Aerial view of the site showed total destruction of the forest cover as the illegal miners had dug deep craters as big as three football fields with pools of stagnant water.

The galamseyers had also diverted the tributaries of River Tanoon, where they mounted ChanFan machines and generators to mine gold ore.

The long and labyrinthine river water, which looked dirty, bleak, brown and polluted, crisscrossed makeshift houses built along the river banks.

Additionally, trees in the rich, green and virgin forest had been felled to pave the way for illegal gold mining, posing a danger to farmers.

Soon as the team disembarked, they encountered a tipper truck at WassaDunkwa loaded with sand, and Mr Duker ordered the sand should be offloaded.

He condemned the uncontrolled sand winning at illegal mining sites, the galamsey site, where deep holes had been dug to aggravate the situation, and asked whether they would drink the very water they destroyed.

Mr.
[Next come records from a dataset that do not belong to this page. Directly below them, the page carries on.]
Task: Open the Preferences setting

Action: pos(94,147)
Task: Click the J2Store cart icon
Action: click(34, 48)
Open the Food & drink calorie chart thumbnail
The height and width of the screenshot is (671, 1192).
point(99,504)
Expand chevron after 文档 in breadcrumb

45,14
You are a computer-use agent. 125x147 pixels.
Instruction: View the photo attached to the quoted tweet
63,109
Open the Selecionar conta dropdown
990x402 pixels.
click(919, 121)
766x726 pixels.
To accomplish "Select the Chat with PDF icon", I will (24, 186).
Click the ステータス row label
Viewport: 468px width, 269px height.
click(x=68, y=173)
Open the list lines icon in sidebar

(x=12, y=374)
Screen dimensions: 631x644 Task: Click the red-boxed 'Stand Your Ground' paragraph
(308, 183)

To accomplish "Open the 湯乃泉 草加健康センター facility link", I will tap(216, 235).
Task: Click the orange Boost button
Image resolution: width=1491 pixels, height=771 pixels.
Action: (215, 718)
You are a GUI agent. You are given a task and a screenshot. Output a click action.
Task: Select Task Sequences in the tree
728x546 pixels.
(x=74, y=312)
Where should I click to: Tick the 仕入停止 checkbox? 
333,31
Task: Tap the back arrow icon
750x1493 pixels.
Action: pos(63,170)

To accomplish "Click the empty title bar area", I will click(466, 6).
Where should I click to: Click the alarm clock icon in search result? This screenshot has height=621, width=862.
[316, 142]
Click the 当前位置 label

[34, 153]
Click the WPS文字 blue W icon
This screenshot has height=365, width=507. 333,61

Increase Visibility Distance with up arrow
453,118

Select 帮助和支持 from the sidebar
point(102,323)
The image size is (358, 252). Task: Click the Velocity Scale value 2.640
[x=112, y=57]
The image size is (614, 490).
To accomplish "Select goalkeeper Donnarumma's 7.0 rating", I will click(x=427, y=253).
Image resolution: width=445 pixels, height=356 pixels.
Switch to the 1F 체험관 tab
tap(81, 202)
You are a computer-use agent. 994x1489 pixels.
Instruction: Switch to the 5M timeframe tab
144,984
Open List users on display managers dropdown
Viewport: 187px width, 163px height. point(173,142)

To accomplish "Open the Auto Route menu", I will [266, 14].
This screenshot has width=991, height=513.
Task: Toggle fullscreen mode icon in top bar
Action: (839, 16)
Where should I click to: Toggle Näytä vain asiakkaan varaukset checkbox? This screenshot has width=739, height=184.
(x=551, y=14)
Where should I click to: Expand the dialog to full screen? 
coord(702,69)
Duker told the suspects, “Drink the water; now you are afraid. You must stop this bad behaviour. You are destroying this beautiful country, the virgin environment, and the fish in the rivers. Why do you win sand and destroy the water bodies? If our forebearers had done these, we wouldn’t have come to meet these valuable national assets.”

Lt. Col. Dadzie noted that the suspects, who could not name the owner of the WassaDunkwa site, were the same people who win sand and fell lumber in the area and wondered how four Togolese found their way to Ghana.

Meanwhile, Brig. General Amoah-Ayisi has said that 11 offenders have been prosecuted and jailed so far.